Les oubliés du rêve américain. Philanthropie, État et pauvreté urbaine aux États-Unis

Couverture ouvrage

Nicolas Duvoux
Presses universitaires de France (PUF) , 310 pages

La philanthropie plutôt que l’État-providence ?
[lundi 14 décembre 2015]
Une étude de l'action de la philanthropie sur la société américaine.

Cet ouvrage a une double ambition. D’une part, il est descriptif dans sa vocation ethnographique de l’exploration d’un terrain mené auprès d’une fondation philanthropique de Boston ; de l’autre, explicatif dans sa tentative de théorisation des implications sociétales de l’action philanthropique dans une société américaine qui est stratifiée et inégalitaire.
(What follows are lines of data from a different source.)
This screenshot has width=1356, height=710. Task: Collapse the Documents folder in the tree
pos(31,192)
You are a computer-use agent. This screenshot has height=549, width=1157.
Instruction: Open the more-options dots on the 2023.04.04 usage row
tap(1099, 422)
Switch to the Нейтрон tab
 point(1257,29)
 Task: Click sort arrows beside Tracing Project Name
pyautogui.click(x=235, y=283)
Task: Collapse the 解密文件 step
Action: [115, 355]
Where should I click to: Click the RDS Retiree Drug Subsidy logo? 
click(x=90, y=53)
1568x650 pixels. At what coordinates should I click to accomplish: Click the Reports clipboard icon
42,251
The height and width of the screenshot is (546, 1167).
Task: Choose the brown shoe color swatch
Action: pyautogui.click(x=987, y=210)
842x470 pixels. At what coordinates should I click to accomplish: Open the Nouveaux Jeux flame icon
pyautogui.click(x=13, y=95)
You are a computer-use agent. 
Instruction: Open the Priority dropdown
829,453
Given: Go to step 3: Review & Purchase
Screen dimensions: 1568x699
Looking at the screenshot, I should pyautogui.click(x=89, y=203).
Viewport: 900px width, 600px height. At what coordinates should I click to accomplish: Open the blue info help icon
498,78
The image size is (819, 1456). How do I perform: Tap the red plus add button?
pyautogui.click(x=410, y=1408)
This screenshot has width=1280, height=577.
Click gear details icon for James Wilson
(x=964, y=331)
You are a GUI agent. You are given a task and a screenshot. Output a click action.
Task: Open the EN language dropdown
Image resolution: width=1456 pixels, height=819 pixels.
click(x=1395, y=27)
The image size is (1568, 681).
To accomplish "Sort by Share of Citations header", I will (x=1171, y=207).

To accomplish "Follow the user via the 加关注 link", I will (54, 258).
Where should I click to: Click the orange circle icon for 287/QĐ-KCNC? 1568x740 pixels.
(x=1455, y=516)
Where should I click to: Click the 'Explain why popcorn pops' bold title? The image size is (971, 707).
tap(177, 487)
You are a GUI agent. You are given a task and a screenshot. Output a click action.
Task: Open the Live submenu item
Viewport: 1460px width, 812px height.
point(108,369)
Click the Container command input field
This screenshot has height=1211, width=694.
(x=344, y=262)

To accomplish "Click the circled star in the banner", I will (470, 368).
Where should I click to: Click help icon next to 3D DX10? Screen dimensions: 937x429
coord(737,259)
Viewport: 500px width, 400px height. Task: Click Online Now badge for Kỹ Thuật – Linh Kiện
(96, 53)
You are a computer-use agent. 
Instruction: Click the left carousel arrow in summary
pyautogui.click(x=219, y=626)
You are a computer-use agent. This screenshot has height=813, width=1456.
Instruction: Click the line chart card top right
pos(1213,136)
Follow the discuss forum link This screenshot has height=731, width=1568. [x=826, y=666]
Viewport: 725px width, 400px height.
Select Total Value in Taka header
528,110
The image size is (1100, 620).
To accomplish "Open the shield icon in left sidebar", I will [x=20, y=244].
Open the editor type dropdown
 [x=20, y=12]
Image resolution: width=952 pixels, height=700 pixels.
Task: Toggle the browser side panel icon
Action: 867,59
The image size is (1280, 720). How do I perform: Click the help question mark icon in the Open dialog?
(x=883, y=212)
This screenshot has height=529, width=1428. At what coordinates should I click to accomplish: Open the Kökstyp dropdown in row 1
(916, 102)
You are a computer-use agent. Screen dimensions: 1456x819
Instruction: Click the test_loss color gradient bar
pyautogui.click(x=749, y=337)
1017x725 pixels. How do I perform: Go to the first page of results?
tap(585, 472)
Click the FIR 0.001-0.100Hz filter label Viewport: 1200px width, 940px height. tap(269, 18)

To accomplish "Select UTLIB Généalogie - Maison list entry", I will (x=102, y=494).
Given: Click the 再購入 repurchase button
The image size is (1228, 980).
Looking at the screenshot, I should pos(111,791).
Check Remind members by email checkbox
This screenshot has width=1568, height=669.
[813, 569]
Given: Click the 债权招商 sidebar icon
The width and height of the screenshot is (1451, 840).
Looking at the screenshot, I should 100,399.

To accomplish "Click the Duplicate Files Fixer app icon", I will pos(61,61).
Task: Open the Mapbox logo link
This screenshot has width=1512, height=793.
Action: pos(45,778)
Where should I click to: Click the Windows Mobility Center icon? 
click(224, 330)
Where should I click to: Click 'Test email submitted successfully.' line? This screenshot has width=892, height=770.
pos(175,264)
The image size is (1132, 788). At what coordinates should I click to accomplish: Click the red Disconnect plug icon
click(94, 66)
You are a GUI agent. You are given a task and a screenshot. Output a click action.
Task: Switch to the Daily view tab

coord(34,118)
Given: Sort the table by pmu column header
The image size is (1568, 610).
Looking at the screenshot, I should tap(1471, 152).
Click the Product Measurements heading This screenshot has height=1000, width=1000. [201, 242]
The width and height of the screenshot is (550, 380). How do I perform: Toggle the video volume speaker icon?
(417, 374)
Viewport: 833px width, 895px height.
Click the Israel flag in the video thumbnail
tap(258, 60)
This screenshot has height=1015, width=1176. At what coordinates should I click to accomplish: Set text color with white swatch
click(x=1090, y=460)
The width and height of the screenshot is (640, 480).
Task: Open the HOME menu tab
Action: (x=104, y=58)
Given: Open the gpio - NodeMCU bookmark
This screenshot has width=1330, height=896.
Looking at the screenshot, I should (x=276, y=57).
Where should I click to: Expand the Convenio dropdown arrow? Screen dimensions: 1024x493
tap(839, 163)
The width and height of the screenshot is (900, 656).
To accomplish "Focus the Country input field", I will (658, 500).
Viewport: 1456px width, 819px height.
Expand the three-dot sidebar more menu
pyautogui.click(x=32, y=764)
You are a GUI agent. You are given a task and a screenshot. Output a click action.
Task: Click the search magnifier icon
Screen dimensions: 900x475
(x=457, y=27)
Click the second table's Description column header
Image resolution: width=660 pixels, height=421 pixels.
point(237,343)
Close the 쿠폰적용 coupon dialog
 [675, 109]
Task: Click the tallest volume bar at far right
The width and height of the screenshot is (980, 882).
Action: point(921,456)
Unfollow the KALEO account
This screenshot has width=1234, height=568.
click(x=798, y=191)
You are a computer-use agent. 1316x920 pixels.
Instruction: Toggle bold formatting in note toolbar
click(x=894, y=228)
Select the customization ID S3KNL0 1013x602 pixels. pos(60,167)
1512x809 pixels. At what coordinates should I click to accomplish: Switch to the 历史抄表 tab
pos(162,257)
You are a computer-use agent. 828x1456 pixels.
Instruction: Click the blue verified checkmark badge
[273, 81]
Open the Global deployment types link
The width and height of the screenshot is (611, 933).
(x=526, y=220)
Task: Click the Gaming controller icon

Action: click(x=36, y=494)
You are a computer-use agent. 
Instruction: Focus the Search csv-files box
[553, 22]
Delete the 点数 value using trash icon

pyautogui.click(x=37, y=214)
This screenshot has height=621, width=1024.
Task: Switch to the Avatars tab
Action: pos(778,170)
L’exploration des valeurs sociales présentes aux Etats-Unis dans les représentations associées aux pauvres dans le contexte d’un Etat fédéral est ici essentielle pour saisir la dynamique de la question sociale.
Ainsi, le volontarisme est la valeur dominante : il combine l’individualisme à une importance conférée au groupe. Traduit dans les termes de l’aide sociale, ceci implique que les individus soient responsables d’eux-mêmes et qu’en même temps ils agissent en faveur de la communauté. Cette dernière est étroitement liée à la question urbaine, où la hiérarchie interne et externe en termes de réputation sociale est omniprésente.
C’est dans cette articulation précise entre individus pauvres, la communauté confrontée à des difficultés économiques et sociales cumulatives (chômage, ségrégation, incarcération) et  un tissu associatif d’aide que se joue la vocation de la « FRA », Fondation pour le Rêve Américain, étudiée par l’auteur.
La FRA développe son champ d’action en mettant l’accent sur l’état d’esprit des pauvres : dans une représentation quelque peu auto-réalisatrice, la prise en charge des démunis par eux-mêmes à l’aide d’une prise de conscience assurée par l’organisation permettrait de réduire les inégalités et les difficultés auxquelles ils font face. Basé sur le volontariat participatif, où la discussion collective est décisive, l’objectif de la fondation est de briser la spirale engendrée par la pauvreté en intégrant ses dispositifs dans les actions locales d’aides sociales.
Le financement est assuré par le mécénat qui y consacre des fonds conséquents. La particularité nord-américaine est le bénéfice que les mécènes retirent de l’exercice de cette activité : ils reçoivent des avantages fiscaux indéniables et entretiennent une représentation d’eux-mêmes qui assure leur image positive. En recevant, les donataires sont pris dans une interaction où ils ont, dans des termes maussiens, l’obligation de rendre. Dans les faits, l’engagement des aidés est alors décisif et la FRA veille, dans la coordination de ses actions, à éveiller et entretenir cette valeur.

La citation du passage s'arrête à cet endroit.